McKeesport grant secures home demolitions
The demolition of nearly 30 homes is under way in McKeesport as the city begins to revitalize the neighborhood surrounding the new Twin Rivers Primary/Intermediate School.
While a handful of abandoned homes were demolished with emergency funding before Twin Rivers opened for classes in January, Stash Trucking is taking on a 29-structure project this summer with Community Infrastructure and Tourism Funds.
The $180,500 grant, secured through the Allegheny County Department of Economic Development, will be used to tear down blighted homes in the area between Cornell and Union streets from Versailles Avenue back to Jenny Lind Street.
“We are extremely excited to finally begin the revitalization project of the city's Cultural and Educational Sector after the long process of meandering through bureaucratic red tape,” Mayor Michael Cherepko said. “We are collaborating with the school district to enhance their state-of-the-art educational facility by eliminating eyesores and creating open space for the construction of new homes in this area. This is a critical component in making our neighborhoods a better place to live.”
While demolition is not a regular CITF category, McKeesport's community development director A.J. Tedesco explained that the scope of this project is much greater than tearing down homes.

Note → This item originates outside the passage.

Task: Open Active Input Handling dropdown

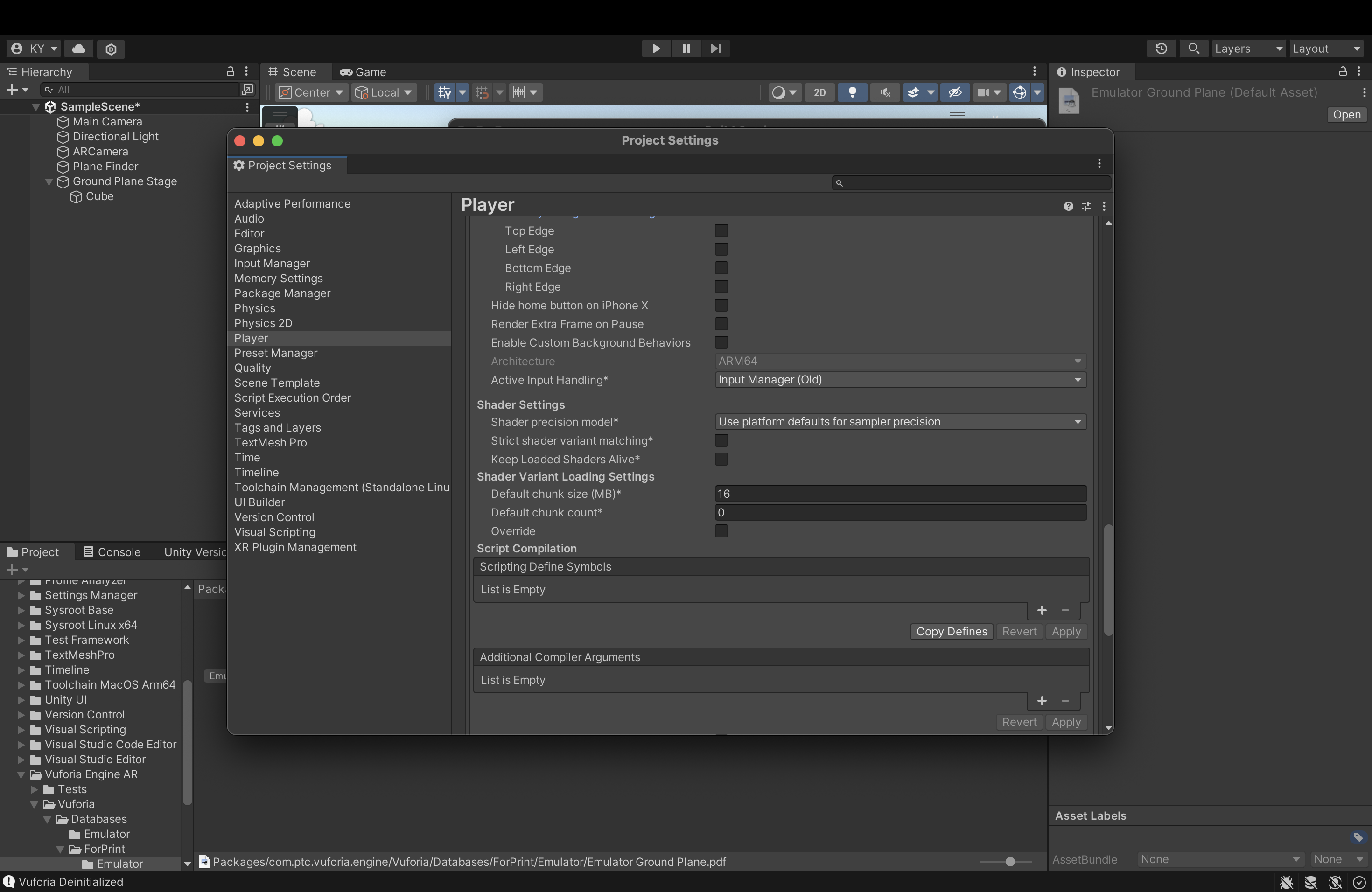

The area now defined as McKeesport's Cultural and Educational Sector is home to the new Twin Rivers Primary/Intermediate School along with the longstanding Carnegie Library of McKeesport, McKeesport Little Theater, First United Methodist Church and McKeesport Presbyterian Church. Residents hope to turn some lots into parklets and community gardens, and the city has hope for new residential construction.
“The overall project is good for the morale of the neighborhood,” Tedesco said. “Being a resident there, I understand that nobody wants to look at those kind of houses. With that area housing a new school, a library, a theater and two historic churches, it's in the city's best interest to well manicure that area.”
City officials said Stash Trucking crews have been working hard for two weeks, and they'll be visible in the neighborhood throughout the summer.
“When the houses are close together, each one could take two or three days,” said Mark Stash, a partner in the business with his father, George Stash. “When it's one house by itself, you can have it down in a couple hours. You want to do it safely without creating a hazard for yourself or the neighbors.”
Stash said the project has been well received by residents who have observed the company's work.
“Especially on Versailles Avenue, one gentleman has been there 50 years,” he said. “He was thankful that the house next to him was being torn down. He hopes it helps to turn things around up here.”
Members of the Concerned Citizens of the Library District neighborhood task force have been supporters of the project since talks began two years ago.
Shari Holland, who lives along Carnegie Street, said she would have loved to see some of the homes preserved, but she understands the city is doing its best under difficult circumstances.
“It's really sad to see some of these beautiful homes come down, but on the other hand they've sat vacant for years,” Holland said.
“Taking them down is a sign of things improving. I'm hoping that the end result is a more welcoming community, rather than having people drive into our neighborhood to see abandoned homes.”
Cherepko said there are many longtime residents and lifelong McKeesporters who have been in that area for many years.
“They've seen McKeesport through its ups and downs,” Cherepko said. “These are individuals who want to take part in moving our city into the future, and they're happy to see their neighborhood is being revitalized.”
Jennifer R. Vertullo is a staff writer for Trib Total Media.